Updated March 2026 · 8 min read

Charitable Giving Letters for Financial Advisors: Templates & Best Practices

Many clients give generously to causes they care about — but very few are doing it in the most tax-efficient way possible. A proactive charitable giving letter from their financial advisor can transform a client's approach to philanthropy, potentially doubling the effective value of every dollar they give while reducing their tax bill. This is exactly the kind of high-value, life-improving advice that clients remember and tell their friends about.

Why Charitable Planning Letters Deepen Advisory Relationships

Charitable giving is a deeply personal topic — it connects to values, legacy, and family identity. When a financial advisor takes the time to write a thoughtful letter about how to give more effectively, rather than just how to save more money, it signals a different kind of relationship. You're not just managing their portfolio; you're helping them live out their values more fully. This kind of advice is sticky in a way that pure investment management is not.

The practical opportunity is substantial. The Tax Cuts and Jobs Act of 2017 significantly reduced the number of taxpayers who itemize deductions, which means that many charitable clients are no longer receiving any tax benefit from their regular giving — even if they're donating thousands of dollars per year. Tools like donor-advised funds (DAFs), qualified charitable distributions (QCDs) from IRAs, and charitable bunching strategies can restore or dramatically increase those benefits.

The timing of a charitable giving letter matters. Year-end is the obvious moment, when clients are thinking about taxes and end-of-year donations. But earlier outreach — in October or November — gives clients time to implement strategies like opening a DAF or making a substantial IRA QCD before December 31 deadlines. Advisors who reach out proactively, before a client thinks to ask, are rewarded with trust and loyalty that transactional advisors never earn.

Key Elements of a Charitable Giving Letter

Sample Charitable Giving Letter

Dear [Client Name],

As we move toward year-end, I wanted to reach out about something that I think could meaningfully benefit you: the opportunity to make your charitable giving more tax-efficient. Based on what I know about your financial picture, I believe there are strategies available to you that could increase the impact of every dollar you give while reducing your tax liability — and I wanted to make sure you were aware of them before December 31.

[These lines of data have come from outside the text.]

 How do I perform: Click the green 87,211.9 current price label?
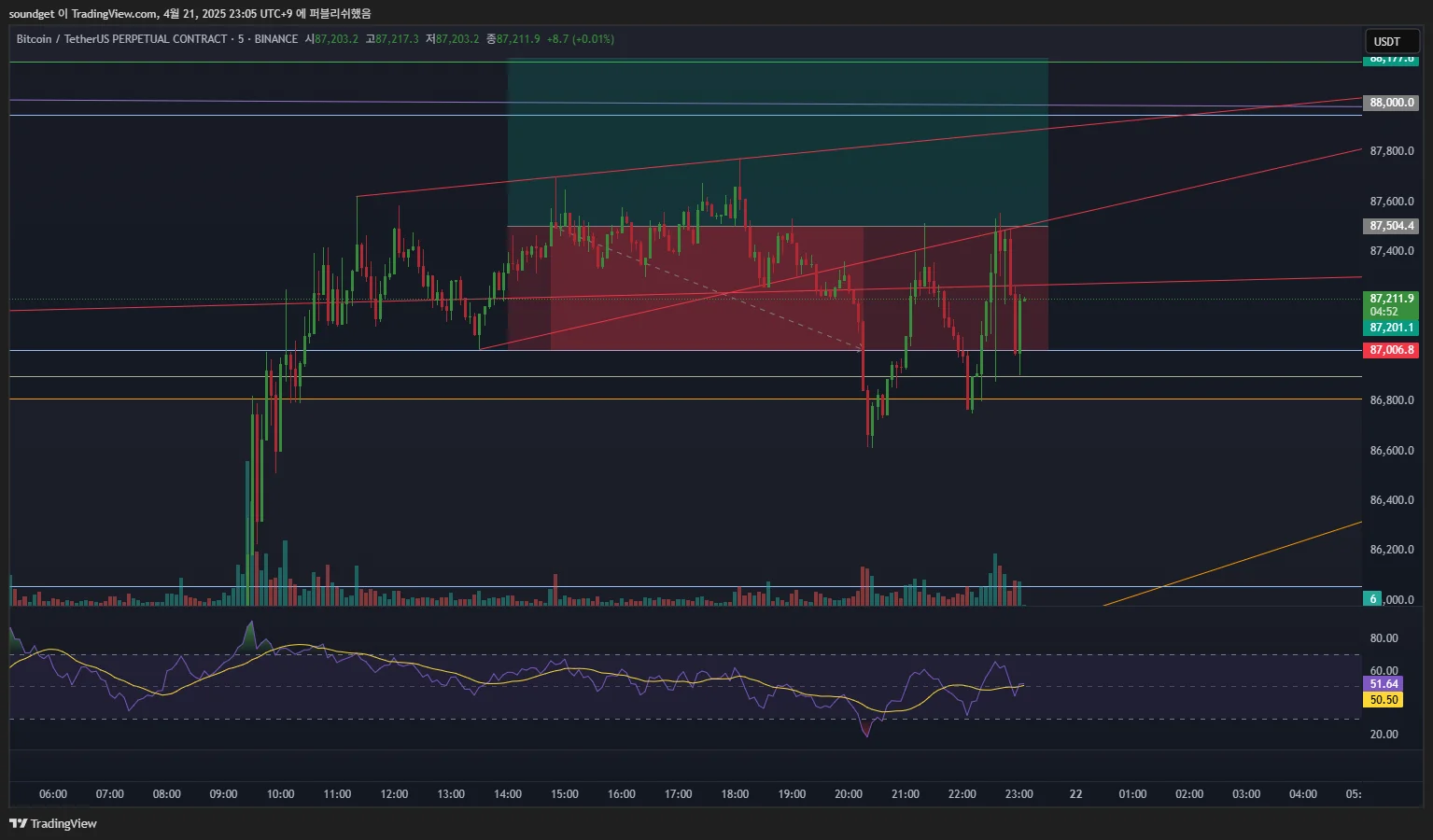pyautogui.click(x=1390, y=299)
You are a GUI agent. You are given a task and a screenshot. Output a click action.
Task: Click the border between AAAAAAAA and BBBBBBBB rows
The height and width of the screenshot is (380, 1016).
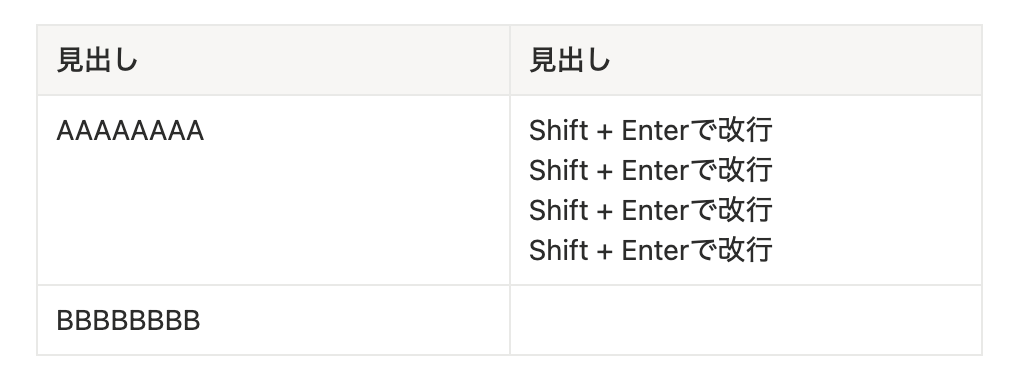click(x=273, y=285)
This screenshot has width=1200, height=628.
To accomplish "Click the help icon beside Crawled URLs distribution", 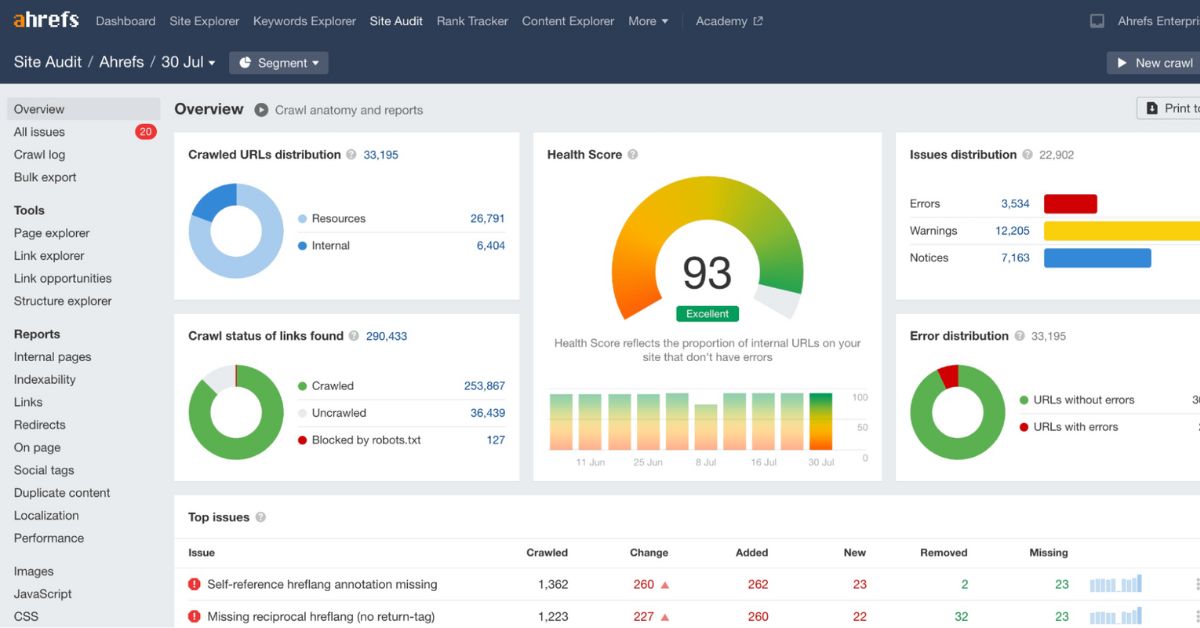I will 351,155.
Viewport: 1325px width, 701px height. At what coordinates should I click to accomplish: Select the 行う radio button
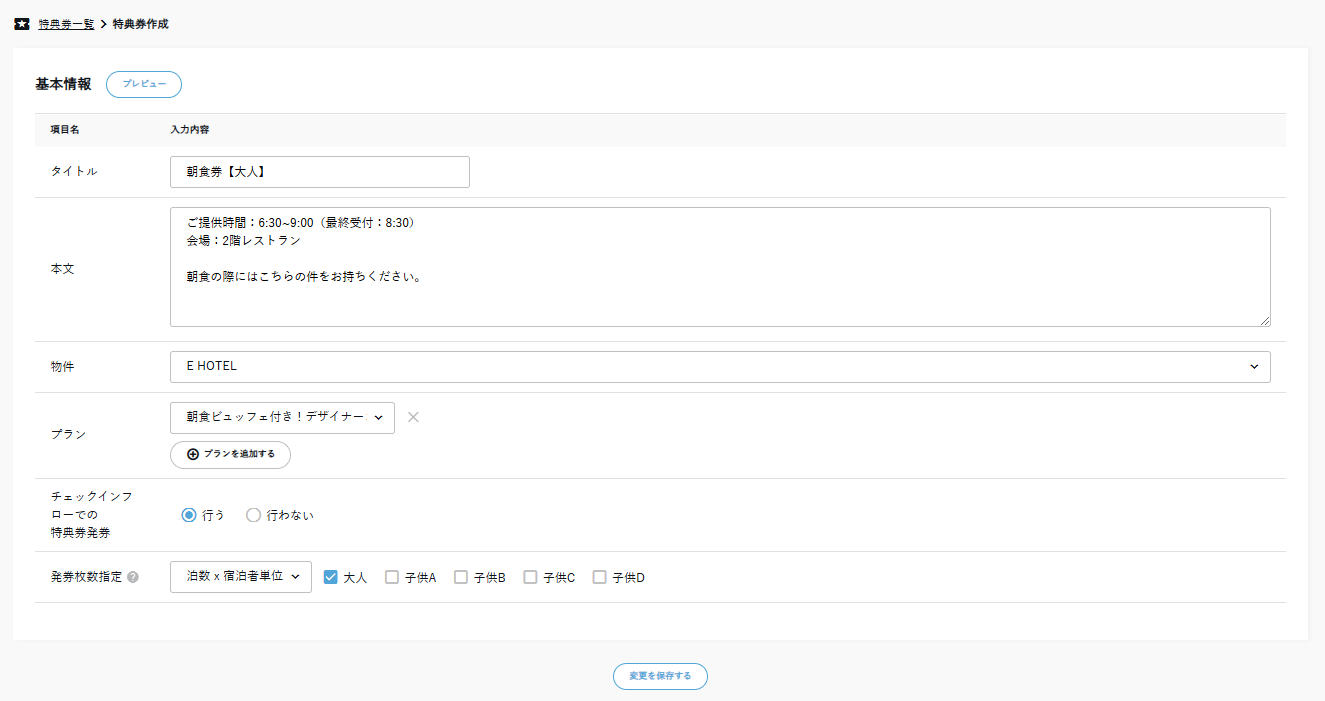[189, 515]
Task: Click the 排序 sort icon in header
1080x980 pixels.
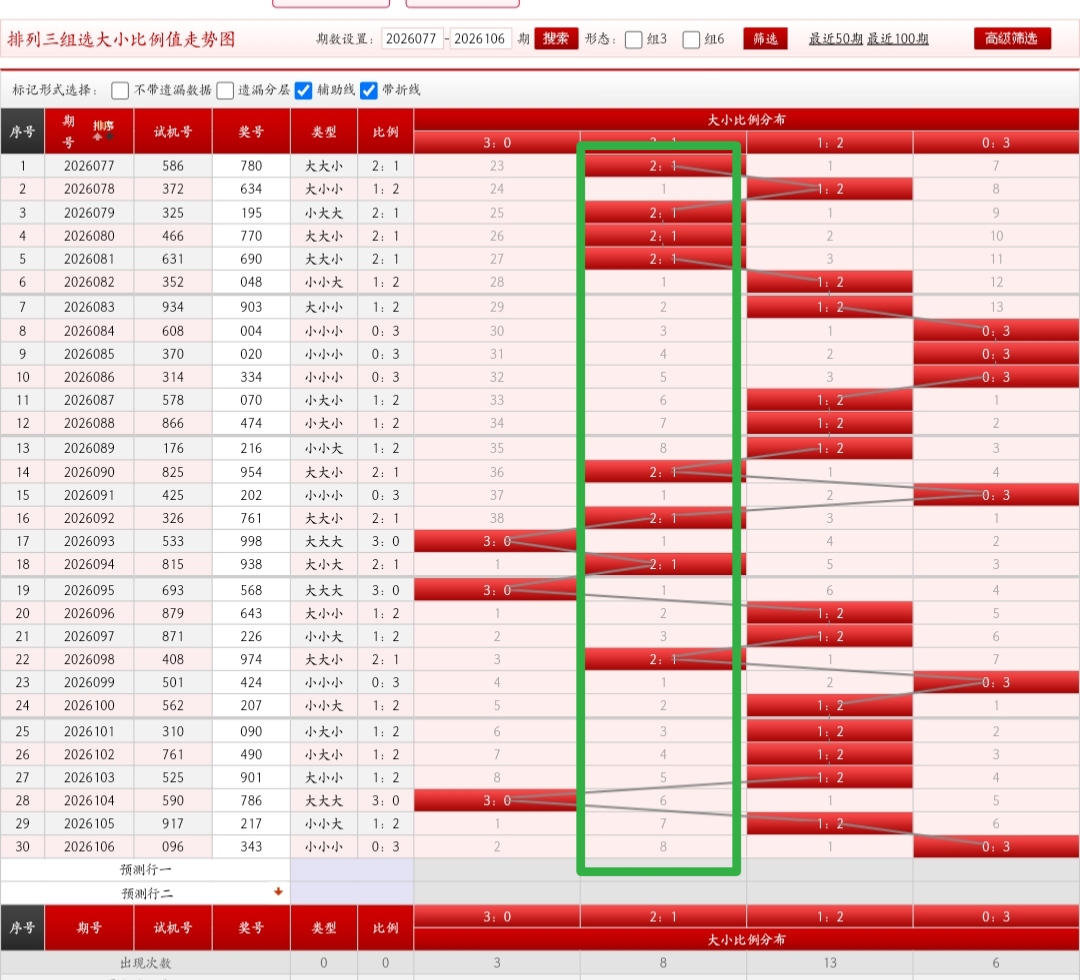Action: click(103, 129)
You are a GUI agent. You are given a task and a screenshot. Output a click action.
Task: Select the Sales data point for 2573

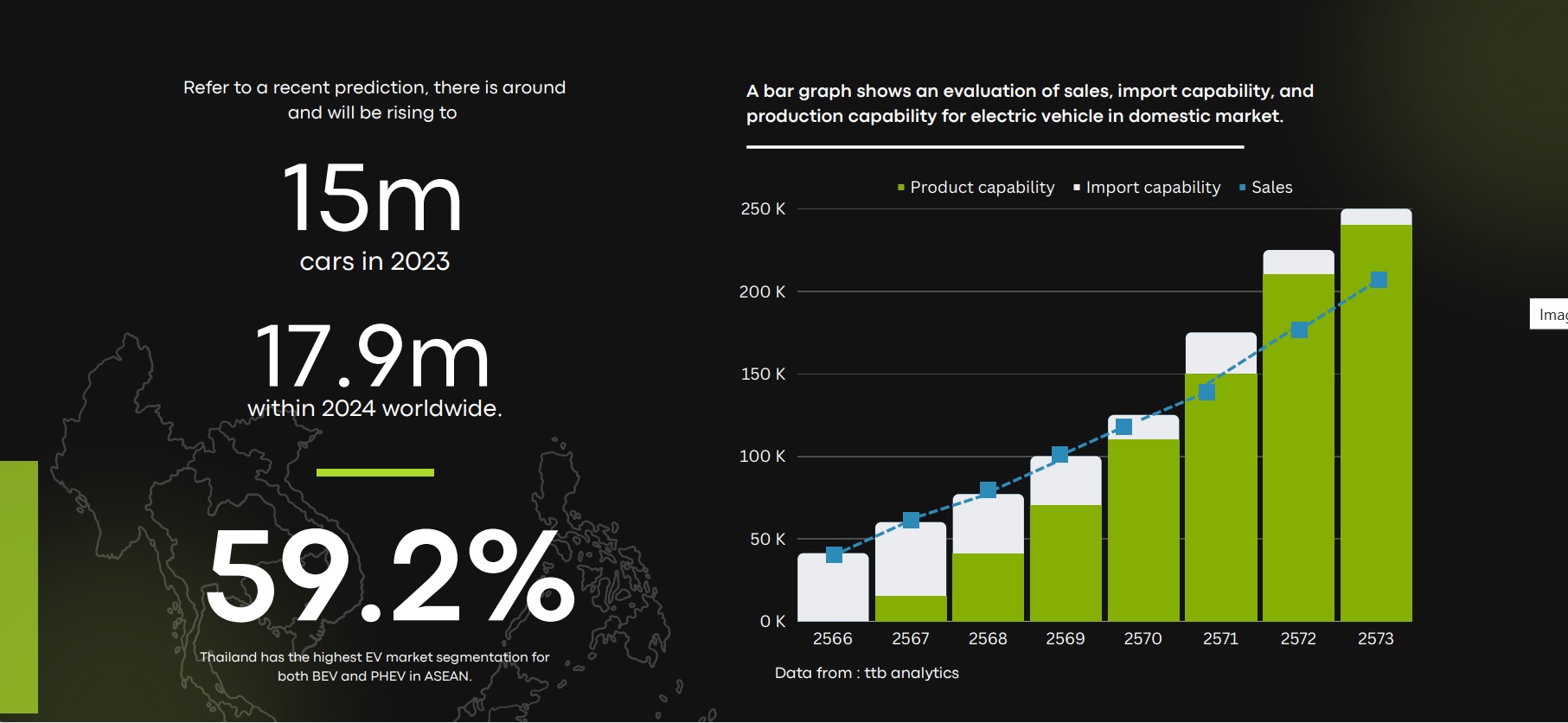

If you're planning to make charitable gifts this year, the most powerful option available to many of our clients is a donor-advised fund (DAF). A DAF lets you make a large deductible contribution in one tax year — taking the full deduction when it's most valuable — and then distribute grants to your chosen charities over time. This is particularly valuable if you have appreciated securities; instead of selling first and donating cash, you can contribute the shares directly and avoid paying capital gains tax entirely while still receiving a deduction for the full fair market value.

If you are over age 70½ and have a traditional IRA, another powerful tool is the Qualified Charitable Distribution (QCD), which allows you to direct up to $105,000 per year directly from your IRA to a qualified charity, completely tax-free. Unlike a regular IRA distribution followed by a donation, a QCD is excluded from your taxable income entirely — which can reduce Medicare premiums, affect the taxability of Social Security benefits, and lower your overall tax bracket.

I'd love to walk you through which of these strategies makes the most sense for your situation. If you'd like to discuss, please call me at [phone] or reply to this letter. And if you're planning to make gifts before year-end, I'd recommend connecting before [date] to allow time to execute any transfers.

Warmly,
[Advisor Name]
[Firm Name]

Best Practices and Compliance Tips

  1. Always coordinate with the client's CPA or tax advisor — Charitable giving strategies intersect with tax filings, AGI limitations on deductions, and carryforward rules. Position yourself as a collaborator with the tax professional, not a replacement.
  2. Know the QCD age and limit rules cold — The QCD limit adjusts annually for inflation; confirm the current year's amount before writing any letter. Also note that QCDs don't go to DAFs — only to public charities.
  3. Don't guarantee tax outcomes — Charitable deductibility depends on the client's individual tax situation and applicable law. Use "may" and "could" language rather than promising specific outcomes.
  4. Verify the organization's 501(c)(3) status — Before helping a client make a significant charitable gift, confirm the recipient organization is a qualified charity for deduction purposes.
  5. Archive the letter with the client record — Charitable planning advice is part of the financial plan. Document it in the client file and CRM for continuity and compliance.